UK government plans strategy

01 June 2011

The UK government is claiming that costs will be reduced by up to 20% with its new Construction Strategy that reforms the way it procures construction across all sectors.

At the same time, the number of UK businesses going bankrupt in the construction sector has jumped by 19%.

The government claimed that the cost reductions would take effect by the end of the current parliament, which will run for four more years at most.

The strategy was welcomed by RICS (the Royal Institution of Chartered Surveyors). Chief economist Simon Rubinsohn said, "The new Construction Strategy represents an excellent opportunity for the government and the industry to work together to ensure value for money across public construction and infrastructure projects."

The government said its Plan for Growth - published alongside the 2011 Budget and the Infrastructure Cost Review Implementation Plan published earlier this year -highlighted the "critical importance" of an efficient construction industry to the UK economy and "the need for reform of public sector construction procurement to improve value for money to taxpayers, and enable the construction industry to focus on bringing forward innovative solutions".

The strategy sets out the detailed programme of measures that government will take to reform the way in which it procures construction.

Francis Maude, Minister for the Cabinet Office, said, "These savings are not only significant but long overdue.

"The commitment to reduce the cost of construction by 20% is no small thing, but it will help the government and the construction industry. This strategy will stimulate growth by enabling more to be constructed within the funds available."

He said the construction industry would benefit from a more collaborative working relationship with the public sector, "allowing for innovation, increased efficiency and delivering better value for money".

A new Government Construction Board is being set up, which the government said would provide effective co-ordination and alignment of procurement across the government's construction and infrastructure programme.

The new board will be chaired by Paul Morrell, the government's chief construction adviser, who said, "The Government Construction Board will help strengthen the public sector's client power in the scoping, design, procurement and delivery of all construction projects.

"We will work with the government and the construction industry to enable more effective relationships between the two in order to enable growth and sustainability across the sectors."

Mr Rubinsohn said, "Taking into account new developments such as Building Information Modelling (BIM) will help this process along with the move to a more collaborative approach to relationships between the public and private sector.
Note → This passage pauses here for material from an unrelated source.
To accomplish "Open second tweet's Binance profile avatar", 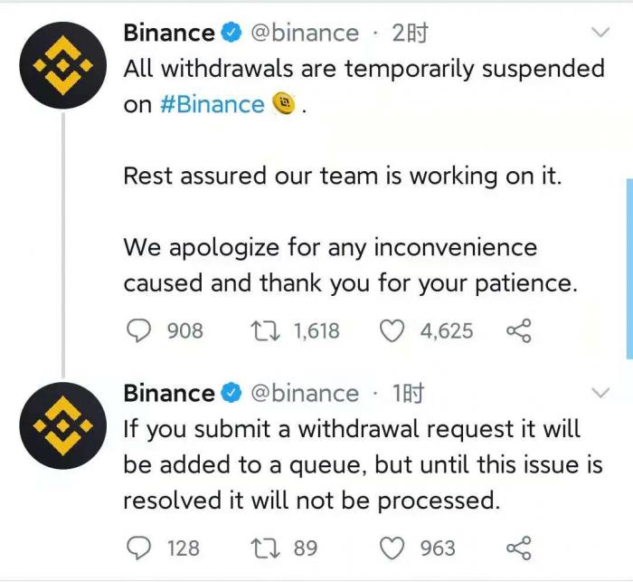I will coord(62,425).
"The rolling two-year forward programme of projects will demonstrate the government's ongoing commitment to this process and will provide the certainty needed by the industry to take long-term business planning and investment decisions."

He added, "Recognising the public procurement system needs reform is the first step and it is now up to all those involved in the process to ensure value for money for taxpayers, efficient delivery of projects and a system that encourages effective collaboration."

Dr Neil Bentley, deputy director general of the Confederation of British Industry (CBI), said: "The Construction Strategy identifies a number of key priorities that we have been calling for, including reducing unnecessary cost in public sector procurement and providing a pipeline for infrastructure projects.

"The strategy is a positive step forward, recognising the important role that construction plays in the UK in terms of jobs and economic growth."

A new report has found the number of UK businesses going bankrupt in the construction sector jumped by 19% to 948 in the first quarter of 2011 compared to the fourth quarter of 2010.

Accountancy firm Wilkins Kennedy, said it was the first quarterly rise in insolvencies in two years and that it had stoked fears of another prolonged downturn for the sector.

Anthony Cork, director at Wilkins Kennedy, said, "The government has slashed capital spending on infrastructure across the board in order to plug the deficit, and that has pushed the construction sector into a double dip.

"Fiscal stimulus at the start of the recession had included substantial infrastructure projects that keep the construction sector's head above water. But that support is now being withdrawn."

He added, "The question now is how quickly private sector construction work will be able to pick up the slack left by the public sector. So far this has not happened."

Wilkins Kennedy said that experts estimated that public sector spending on construction projects represented about 40% of the industry's turnover. It said the government was committed to halving this, with more than £ 90 billion (€ 102,9 billion) of capital spending cut between now and 2014.